Question

Which of the following functions is always increasing?
A.$x + \sin 2x$
B. $x - \sin 2x$
C. $2x + \sin 3x$
D. $x + \sin 2x$

Answer 1

Hint: Differentiate every given option with respect to x and when whether the result is always greater than zero or not. If the result is always greater than zero then the function is increasing.

Formula Used:
A function $f(x)$ is increasing if $f'(x) > 0,\forall x.$
$\dfrac{d}{{dx}}(x) = 1$
$\dfrac{d}{{dx}}(\sin nx) = n\cos nx$
The value of cosine always lies between -1 to 1, that is $ - 1 \le \cos \theta \le 1$.

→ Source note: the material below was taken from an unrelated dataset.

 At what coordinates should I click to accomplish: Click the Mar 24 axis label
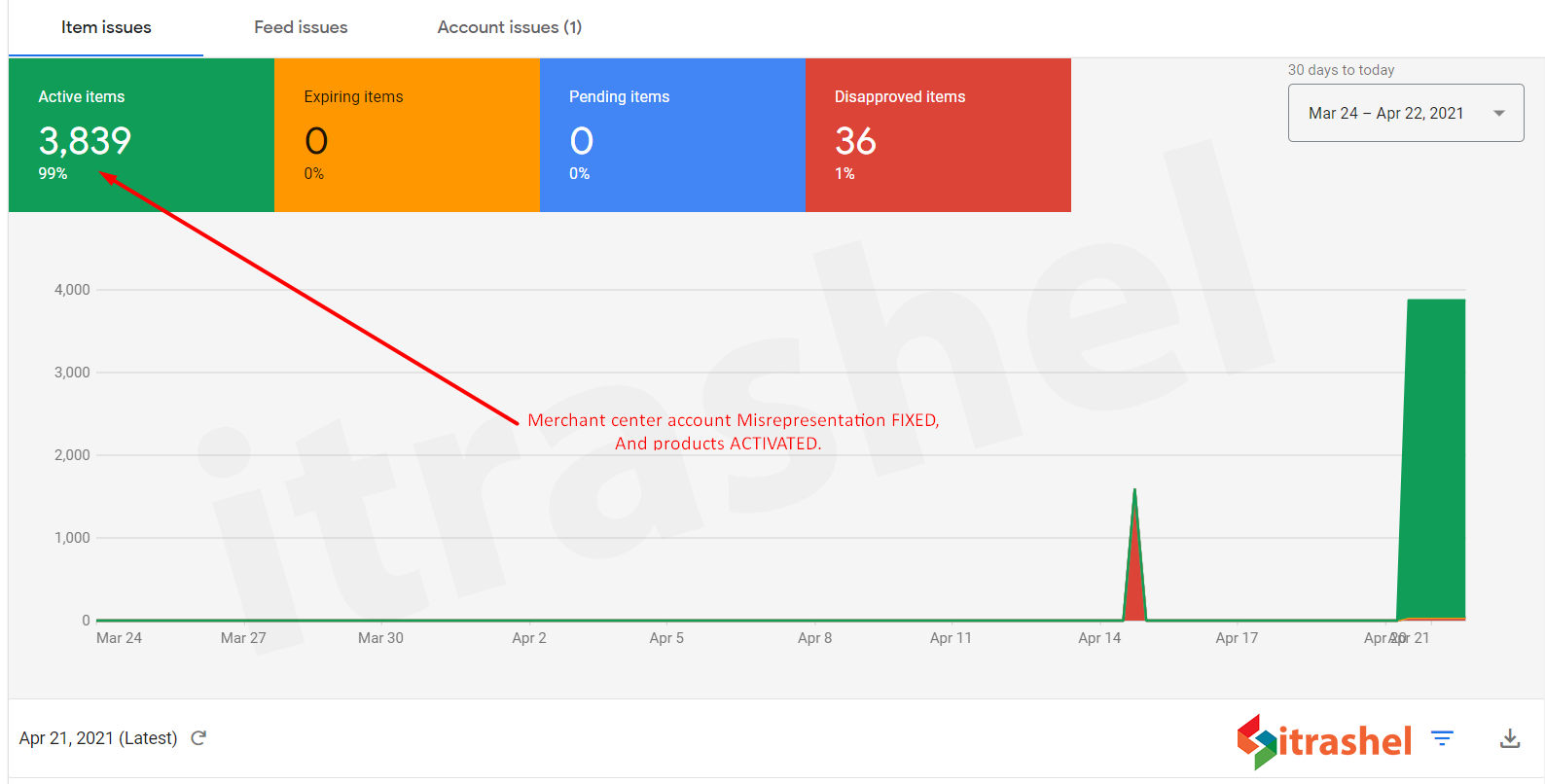point(119,638)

Complete step by step solution:
A. Differentiate $x + \sin 2x$ with respect to x.
$\dfrac{d}{{dx}}(x + \sin 2x) = 1 + 2\cos 2x$
Now,
$ - 1 \le \cos 2x \le 1$
Multiply both sides of the inequality by 2.
$ - 2 \le 2\cos x \le 2$
Add 1 to both sides of the inequality.
 $1 - 2 \le 1 + 2\cos x \le 1 + 2$
$ - 1 \le 1 + 2\cos x \le 3$
B. Differentiate $x - \sin 2x$ with respect to x.
$\dfrac{d}{{dx}}(x - \sin 2x) = 1 - 2\cos 2x$
Now,
$ - 1 \le \cos 2x \le 1$
Multiply both sides of the inequality by -2.
$2 \ge 2\cos x \ge - 2$
$ - 2 \le 2\cos x \le 2$
Add 1 to both sides of the inequality.
 $1 - 2 \le 1 - 2\cos x \le 1 + 2$
$ - 1 \le 1 - 2\cos x \le 3$
C. Differentiate $2x + \sin 3x$ with respect to x.
$\dfrac{d}{{dx}}(2x + \sin 3x) = 2 + 3\cos 3x$
Now,
$ - 1 \le \cos 3x \le 1$
Multiply both sides of the inequality by 3.
$ - 3 \le 3\cos x \le 3$
Add 2 to both sides of the inequality.
 $2 - 3 \le 1 + 2\cos x \le 2 + 3$
$ - 1 \le 1 + 2\cos x \le 5$
D. Differentiate $2x - \sin x$ with respect to x.
$\dfrac{d}{{dx}}(2x - \sin x) = 2 - \cos x$
Now,
$ - 1 \le \cos x \le 1$
Multiply both sides of the inequality by -1.
$ - 1 \le - \cos x \le 1$
Add 2 to both sides of the inequality.
 $2 - 1 \le 2 - \cos x \le 1 + 2$
$1 \le 2 - \cos x \le 3$

Option ‘D’ is correct

Note: One has to be careful when doing the calculations with the inequality, as the inequality signs get reversed when multiplied by negative signs.